#### Auszug:
___

Politik | 28. April 2016

Scharfe Kritik nach Preisabschlüssen für Milch

Von AgE
Als eine gemeinsame Bankrotterklärung von Molkereien und Lebensmittelhandel hat der Deutsche Bauernverband (DBV) deren aktuelle Abschlüsse für Trinkmilch gewertet.
Existenznot beim Bauern – Profit und Schnäppchenangebot im Laden: Der Lebensmitteleinzelhandel kann Milch zurzeit sehr günstig einkaufen und macht Gebrauch davon.
Dafür können „wir keinerlei Verständnis aufbringen”, erklärte DBV-Generalsekretär Bernhard Krüsken am  Freitag voriger Woche  im Hinblick auf die erneuten Preissenkungen, die laut einem Bericht der „Lebensmittelzeitung” bis zu 10 Cent je Liter ausmachen sollen. Aus seiner Sicht haben Molkereien und Lebensmitteleinzelhandel (LEH) in ihren Preisverhandlungen ihre Verantwortung gegenüber der Milcherzeugung und der Landwirtschaft erneut nicht wahrgenommen.

___

#### Ausgewählte Datensätze:

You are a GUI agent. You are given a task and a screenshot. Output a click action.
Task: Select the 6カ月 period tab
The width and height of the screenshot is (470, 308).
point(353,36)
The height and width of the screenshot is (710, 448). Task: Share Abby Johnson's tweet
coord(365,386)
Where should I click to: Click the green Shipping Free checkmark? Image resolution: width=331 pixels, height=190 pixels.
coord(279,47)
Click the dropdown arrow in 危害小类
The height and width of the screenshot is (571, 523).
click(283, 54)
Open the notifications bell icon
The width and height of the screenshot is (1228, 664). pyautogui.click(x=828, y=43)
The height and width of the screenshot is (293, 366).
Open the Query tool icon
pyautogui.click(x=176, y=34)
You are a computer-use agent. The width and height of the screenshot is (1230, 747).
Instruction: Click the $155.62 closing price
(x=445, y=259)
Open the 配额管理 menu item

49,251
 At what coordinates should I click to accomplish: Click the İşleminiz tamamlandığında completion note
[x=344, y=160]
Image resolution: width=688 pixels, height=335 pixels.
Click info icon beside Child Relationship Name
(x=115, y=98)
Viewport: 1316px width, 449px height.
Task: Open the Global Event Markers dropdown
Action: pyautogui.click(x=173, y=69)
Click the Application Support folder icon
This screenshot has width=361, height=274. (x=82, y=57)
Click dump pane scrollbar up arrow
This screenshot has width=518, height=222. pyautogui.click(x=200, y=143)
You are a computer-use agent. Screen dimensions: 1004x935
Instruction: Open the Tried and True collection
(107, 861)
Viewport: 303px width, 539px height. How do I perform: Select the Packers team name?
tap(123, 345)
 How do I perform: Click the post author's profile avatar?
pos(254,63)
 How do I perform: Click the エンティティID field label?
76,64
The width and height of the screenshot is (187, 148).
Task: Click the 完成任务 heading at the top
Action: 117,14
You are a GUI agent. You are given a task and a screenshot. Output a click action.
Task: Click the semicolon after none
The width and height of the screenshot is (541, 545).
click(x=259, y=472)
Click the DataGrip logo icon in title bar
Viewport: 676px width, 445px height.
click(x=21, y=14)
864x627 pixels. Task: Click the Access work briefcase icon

___

#### Arbeitsauftrag 1:
Zitieren Sie aus dem Artikel über die Milchpreise den Wortlaut von „Politik | 28.“ bis hinunter zu „erneut nicht wahrgenommen.“.
#### Arbeitsauftrag 2:
Beantworten Sie anhand des Artikels über die Milchpreise die folgenden Fragen.
(a) Als was hat der Deutsche Bauernverband die aktuellen Abschlüsse für Trinkmilch gewertet?
(b) Wie heißt der Generalsekretär des DBV?
(c) Wie hoch sollen die erneuten Preissenkungen laut der „Lebensmittelzeitung“ höchstens ausfallen?
#### Arbeitsauftrag 3:
Setzen Sie den Artikel über die Milchpreise im Anschluss an seinen letzten Satz fort.

#### Antwortfeld 1:
Politik | 28. April 2016

Scharfe Kritik nach Preisabschlüssen für Milch

Von AgE
Als eine gemeinsame Bankrotterklärung von Molkereien und Lebensmittelhandel hat der Deutsche Bauernverband (DBV) deren aktuelle Abschlüsse für Trinkmilch gewertet.
Existenznot beim Bauern – Profit und Schnäppchenangebot im Laden: Der Lebensmitteleinzelhandel kann Milch zurzeit sehr günstig einkaufen und macht Gebrauch davon.
Dafür können „wir keinerlei Verständnis aufbringen”, erklärte DBV-Generalsekretär Bernhard Krüsken am  Freitag voriger Woche  im Hinblick auf die erneuten Preissenkungen, die laut einem Bericht der „Lebensmittelzeitung” bis zu 10 Cent je Liter ausmachen sollen. Aus seiner Sicht haben Molkereien und Lebensmitteleinzelhandel (LEH) in ihren Preisverhandlungen ihre Verantwortung gegenüber der Milcherzeugung und der Landwirtschaft erneut nicht wahrgenommen.

#### Antwortfeld 2:
(a) Als eine gemeinsame Bankrotterklärung von Molkereien und Lebensmittelhandel.
(b) Bernhard Krüsken.
(c) Bis zu 10 Cent je Liter.

#### Antwortfeld 3:
Damit hätten die Molkereien die Kritik an ihrem Angebotsverhalten und der LEH an seiner Dumpingpreisstrategie bestätigt, betonte der Generalsekretär. Auch hätten die Molkereien die Möglichkeiten des Wettbewerbsrechts nicht genutzt, etwa über Kooperationen oder die Bildung von Verkaufskontoren, um dem LEH in den Verhandlungen „auf Augenhöhe zu begegnen”.
Strukturbruch befürchtet
Der Bauernverband unterstrich zudem, dass er wiederholt in Gesprächen mit Vertretern der hiesigen Molkereien darauf hingewiesen habe, die Vermarktungsstrukturen mit Blick auf die existenzbedrohende Marktmacht des LEH anzupassen.
„Dringend auf den Prüfstand”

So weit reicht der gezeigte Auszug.